One study gave her eight months to live, and another said she had an 8 percent chance of living five years, she wrote. She quit her job and started writing down her new life.
Describing her insomnia, pain, numbness and constant fear of regression, she wrote of what it was like to wonder “if it’s too risky to put something on your calendar for next week.” She described her medical emergencies, therapies, surgeries, and her body’s biological responses to them.
But she also posted videos of her singing Celine Dion songs in her hospital room, wrote about doing “retail therapy” at Harrods, described eating baked potatoes while watching a James Bond movie to recover from physical exhaustion, and detailed overcome her fear of flying. “I die more from my cancer than from this plane,” she wrote on her blog as she sipped gin and tonic at 40,000 feet. “I’m not sure if I should laugh or cry!!”
Her Instagram profile, which had a million followers, featured selfies in hospital gowns and glamorous glitter dresses, smiling photos in a hospital ward and at fashion shows, and videos of her dancing in a wheelchair or with her husband at sunset by the sea.

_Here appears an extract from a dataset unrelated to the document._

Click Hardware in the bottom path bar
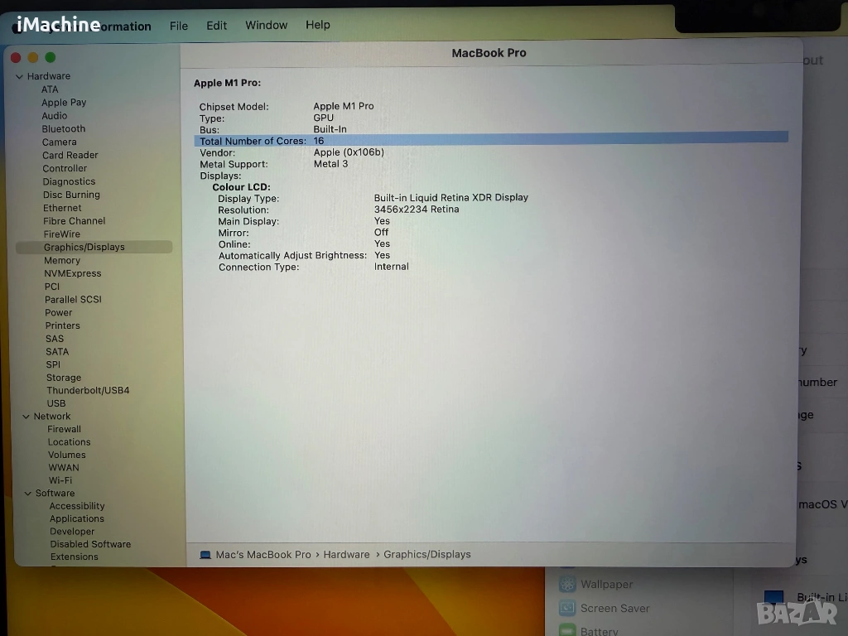The image size is (848, 636). pos(346,555)
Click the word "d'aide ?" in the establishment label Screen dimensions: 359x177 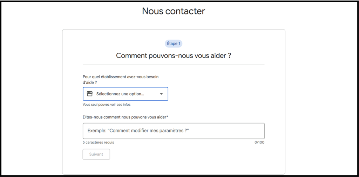[89, 82]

“Greatest Achievement 2021: Staying Alive,” she captioned an Instagram video of her dancing to the Bee Gees song on New Year’s Eve. “New Year’s Resolution 2022: Stay Alive!”

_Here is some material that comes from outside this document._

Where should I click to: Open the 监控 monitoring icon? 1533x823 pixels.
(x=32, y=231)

In the podcast, which she co-founded in 2018, she had conversations with other patients about how cancer affected their sex lives or what it meant to have the disease during the coronavirus pandemic. But she also opened up about her personal life and condition, addressing her fears and sense of powerlessness.

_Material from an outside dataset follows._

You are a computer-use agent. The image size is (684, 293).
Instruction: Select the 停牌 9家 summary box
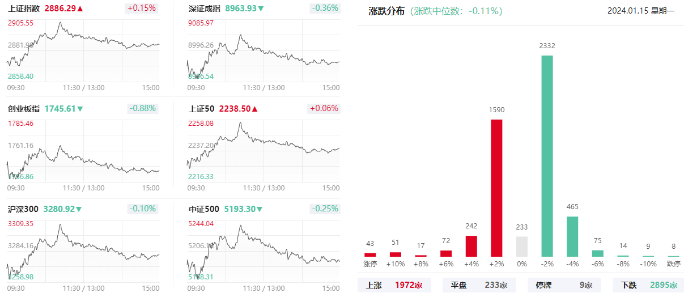coord(564,285)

“By doing things like the podcast, I have a purpose back,” she said in the podcast in May. “That’s why I never felt alone.”
Lauren Mahon, co-founder and co-host of the podcast, said that by talking about cancer in an intimate, sincere voice, she and Mrs. James had helped dispel an aura of cynicism and uneasiness around the subject.
“We’ve changed the way people talk about cancer in this country,” said Ms Mahon, who lives with cancer. “I don’t even know a celebrity or Hollywood star who could have such a profound impact on so many people at such a deep level.”
On May 10, Mrs. James indicated that she had stopped active treatment for her cancer and had moved from a hospital to her parents’ home.
“I tried so hard for five years,” she said in the podcast. “My body doesn’t want to play with the ball anymore.”
The followers of Mrs. James expressed sadness at the news and gratitude for her efforts, with tens of thousands of comments appearing on her social media. Her new cancer fund received nearly £7 million (more than $8 million), well above her initial goal of £250,000. Among her supporters were Prince William and his wife, Catherine, the Duchess of Cambridge.
“Every once in a while someone captures the heart of the nation with their zest for life and tenacious desire to give back to society. @bowelbabe is one of those special people, “the royals wrote on Twitter in May. “Thank you for giving hope to so many people living with cancer.”
On May 12, Downing Street announced that Queen Elizabeth had approved a damehood for Mrs. James, and the following day, Prince William visited Mrs. James at her family home.
In an interview with the Times of London in May, Ms James said she wanted a somber funeral in black and white. “I think people look good in black and white,” she told the Times interviewer, lying on a bed of pillows with red lipstick on and sipping champagne.